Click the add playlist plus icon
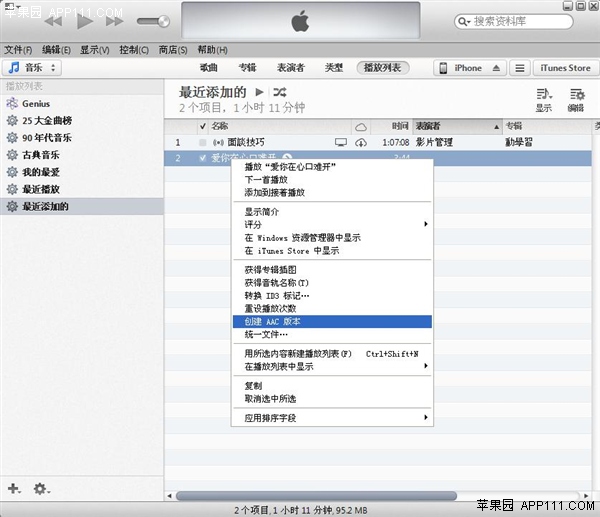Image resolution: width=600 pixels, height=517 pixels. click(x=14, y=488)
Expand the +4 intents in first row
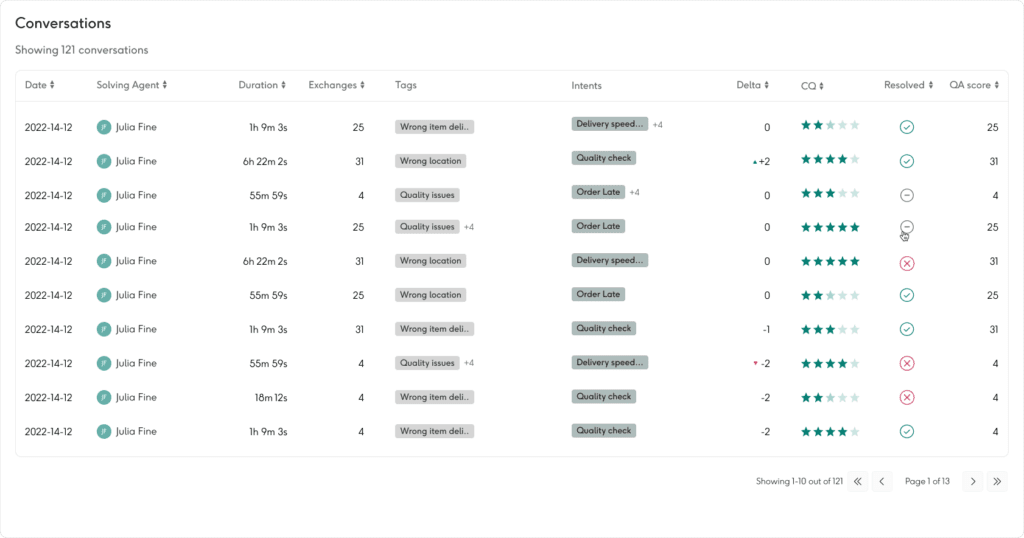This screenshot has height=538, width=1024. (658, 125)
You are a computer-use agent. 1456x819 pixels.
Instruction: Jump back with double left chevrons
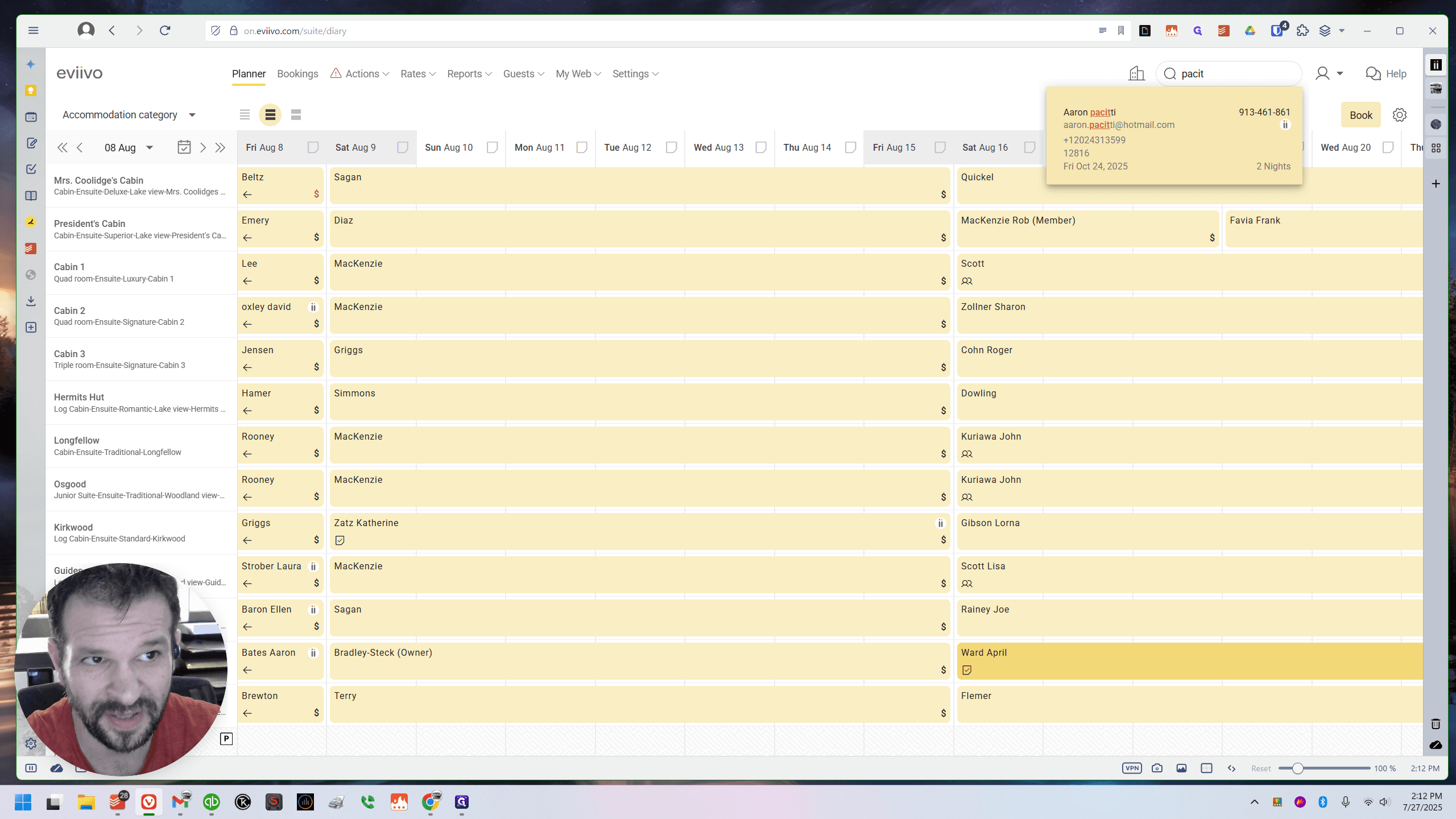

——

Exercise:
Quote the items word for word, starting at the line that contains "You are a computer-use" and continuing through the end of the items. Leave out the pictures.

Written answer:
You are a computer-use agent. 1456x819 pixels.
Instruction: Jump back with double left chevrons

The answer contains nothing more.